Fermi level position, Coulomb gap, and Dresselhaus splitting in (Ga,Mn)As

TL;DR

This study uses angle-resolved photoemission to explore the electronic structure of (Ga,Mn)As, revealing the Fermi level position, Coulomb gap effects, and Dresselhaus spin-orbit splitting, with implications for spintronic device functionalities.

Contribution

It provides the first direct measurement of the Fermi level position, Coulomb gap characteristics, and Dresselhaus splitting in (Ga,Mn)As, linking electronic structure to magnetic and spin-orbit phenomena.

Findings

Fermi level is within the heavy/light hole band.

Coulomb gap width and depth increase as Curie temperature decreases.

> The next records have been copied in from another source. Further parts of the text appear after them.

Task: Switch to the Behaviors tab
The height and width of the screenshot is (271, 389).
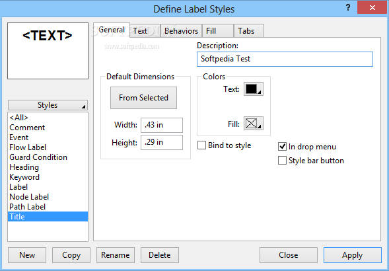Action: tap(182, 31)
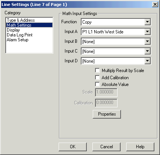Open Help for this dialog
The image size is (160, 155).
(140, 147)
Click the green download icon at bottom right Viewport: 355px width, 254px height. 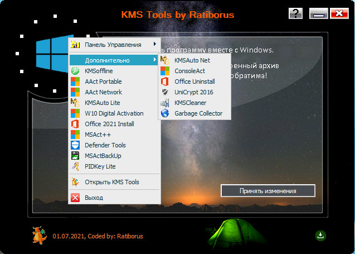click(x=320, y=236)
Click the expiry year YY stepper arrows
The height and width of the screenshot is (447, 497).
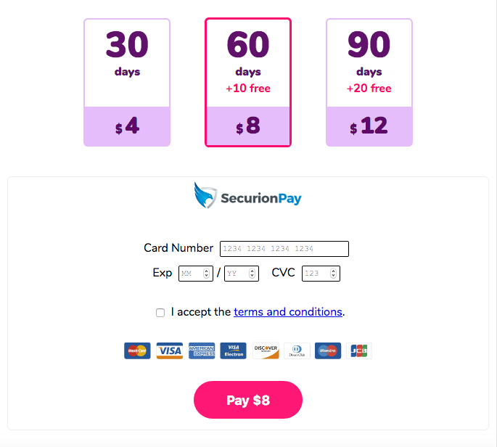click(252, 274)
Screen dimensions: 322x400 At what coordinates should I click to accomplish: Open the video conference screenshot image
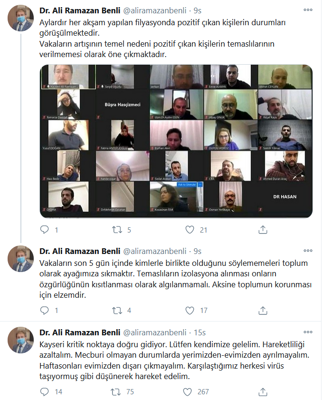pos(176,141)
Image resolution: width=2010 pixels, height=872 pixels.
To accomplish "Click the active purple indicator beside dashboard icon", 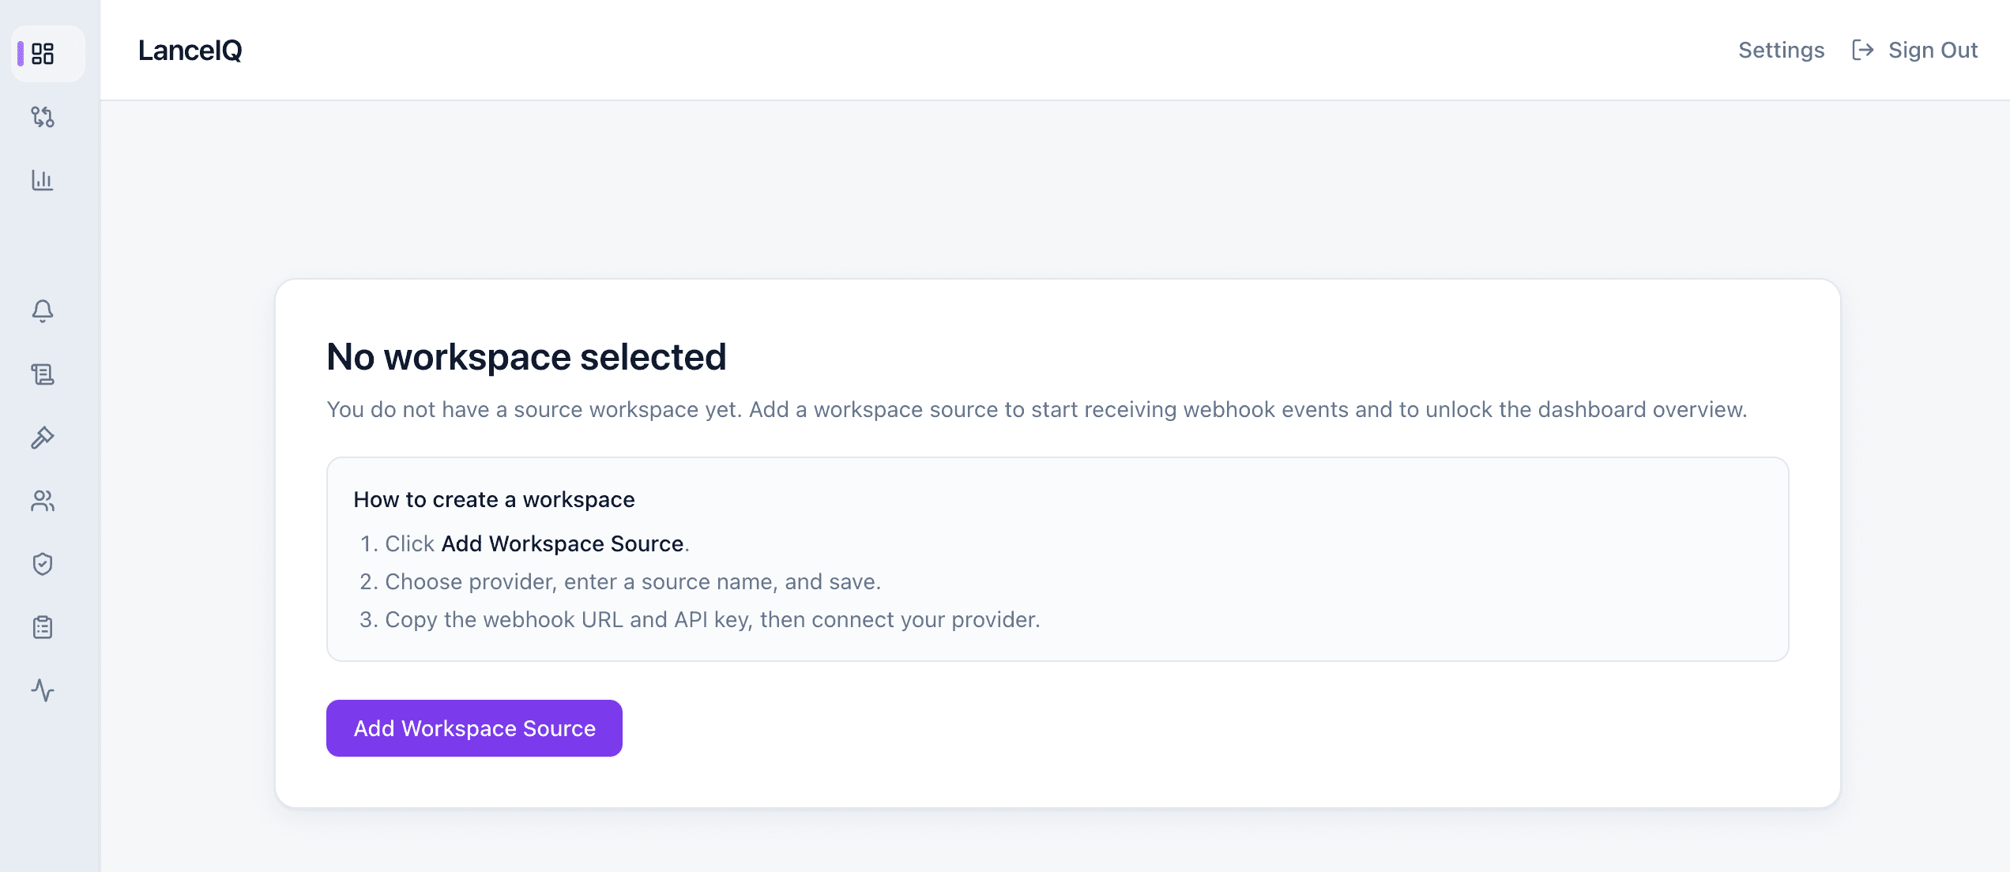I will pyautogui.click(x=20, y=53).
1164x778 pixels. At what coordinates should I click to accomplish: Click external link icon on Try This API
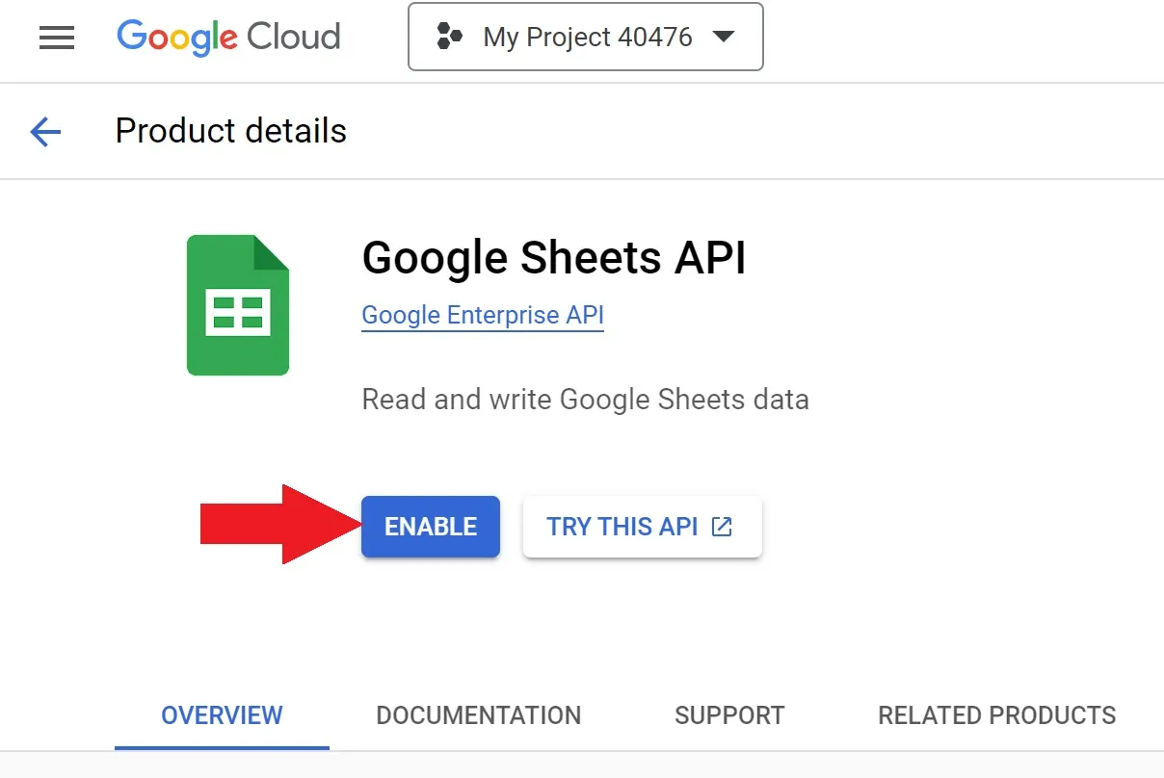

Linear magnetic dichroism indicates Dresselhaus spin-orbit coupling.

Abstract

Carrier-induced nature of ferromagnetism in a ferromagnetic semiconductor, (Ga,Mn)As, offers a great opportunity to observe novel spin-related phenomena as well as to demonstrate new functionalities of spintronic devices. Here, we report on low-temperature angle-resolved photoemission studies of the valence band in this model compound. By a direct determination of the distance of the split-off band to the Fermi energy EF, we conclude that EF is located within the heavy/light hole band. However, the bands are strongly perturbed by disorder and disorder-induced carrier correlations that lead to the Coulomb gap at EF, which we resolve experimentally in a series of samples, and show that its depth and width enlarge when the Curie temperature decreases. Furthermore, we have detected surprising linear magnetic dichroism in photoemission spectra of the split-off band. By a quantitative theoretical analysis we demonstrate that it arises from the Dresselhaus-type spin-orbit term in zinc-blende crystals. The spectroscopic access to the magnitude of such asymmetric part of spin-orbit coupling is worthwhile, as they account for spin-orbit torque in spintronic devices of ferromagnets without inversion symmetry.